The data:
================
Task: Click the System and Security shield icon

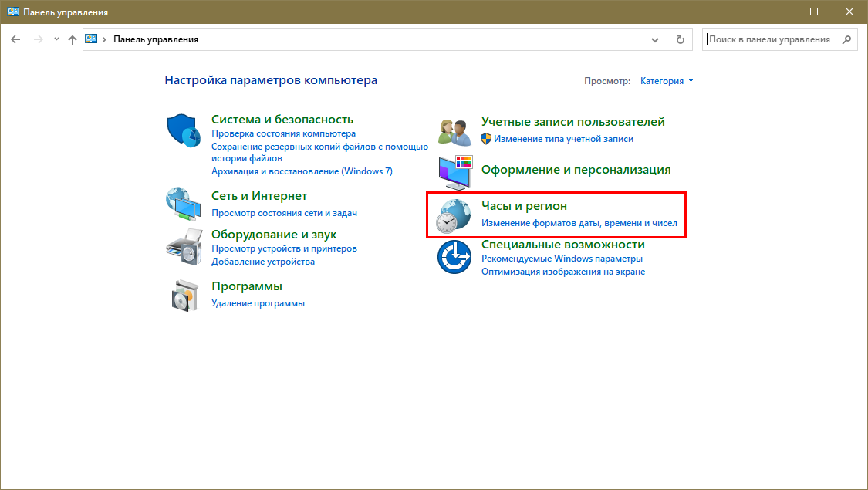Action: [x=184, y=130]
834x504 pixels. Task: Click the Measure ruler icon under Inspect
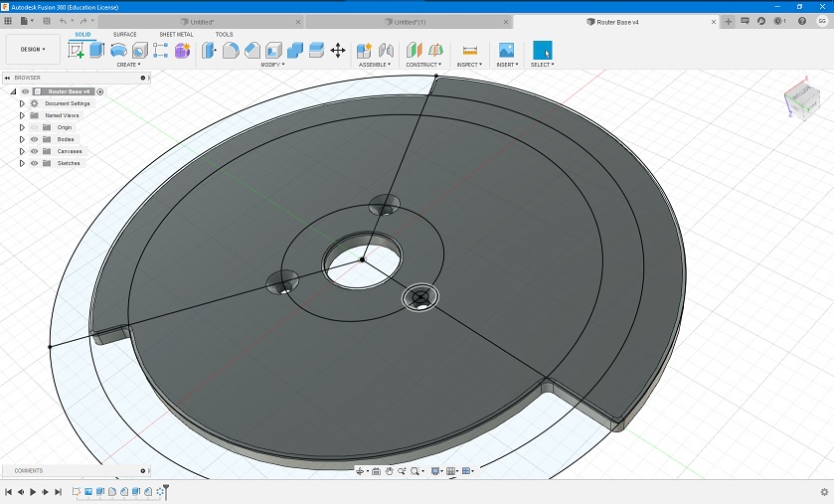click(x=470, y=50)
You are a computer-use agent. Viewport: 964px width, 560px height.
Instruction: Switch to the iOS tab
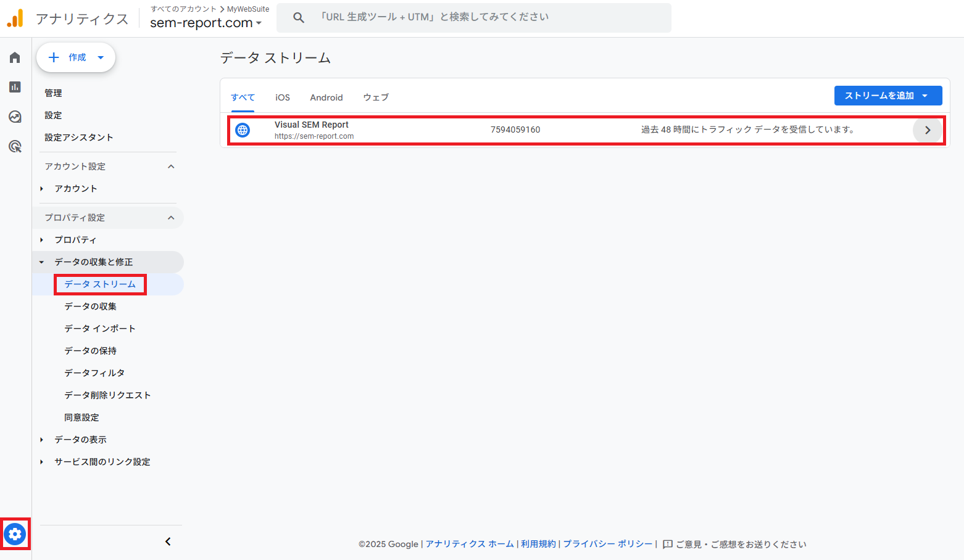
================
Problem to work on: Set every entry down again exactly as written, and omit the images.

Output below:
Task: Click the System and Security shield icon

Action: [x=184, y=130]
834x504 pixels. Task: Click the Measure ruler icon under Inspect
click(x=470, y=50)
You are a computer-use agent. Viewport: 964px width, 560px height.
Instruction: Switch to the iOS tab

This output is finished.